**** VORGEGEBENER TEXTAUSZUG ****

Gemäß § 3 Abs. 1 AsylG liegt es am Beschwerdeführer, entsprechend glaubhaft zu machen, dass ihm im Herkunftsstaat eine Verfolgung im Sinne des Art. 1 Abschnitt A Z 2 GFK droht.
Nur eine aktuelle Verfolgungsgefahr kann relevant sein, diese muss im Entscheidungszeitpunkt vorliegen. Auf diesen Zeitpunkt hat die der Asylentscheidung immanente Prognose abzustellen, ob der Asylwerber mit maßgeblicher Wahrscheinlichkeit eine Verfolgung aus den in Art. 1 Abschnitt A Z 2 GFK genannten Gründen zu befürchten habe (VwGH vom 29.02.2024, Ra 2023/18/0298).

**** DATENAUSZUG ****

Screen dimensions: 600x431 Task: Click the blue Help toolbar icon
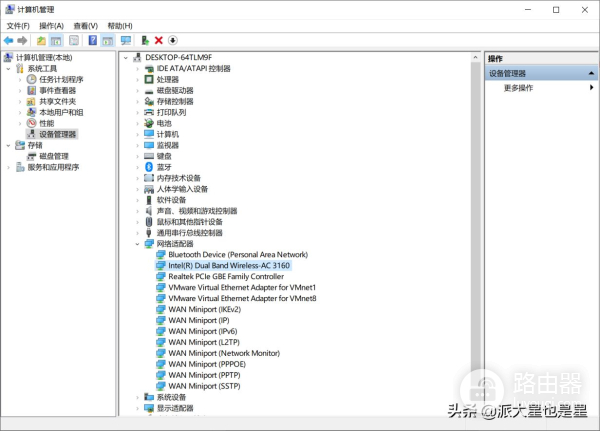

****

# AUFGABE:
Zu welchem Zeitpunkt muss laut dem Textauszug über die Asylentscheidung die Verfolgungsgefahr vorliegen?

# LÖSUNG:
Die Verfolgungsgefahr muss im Entscheidungszeitpunkt vorliegen.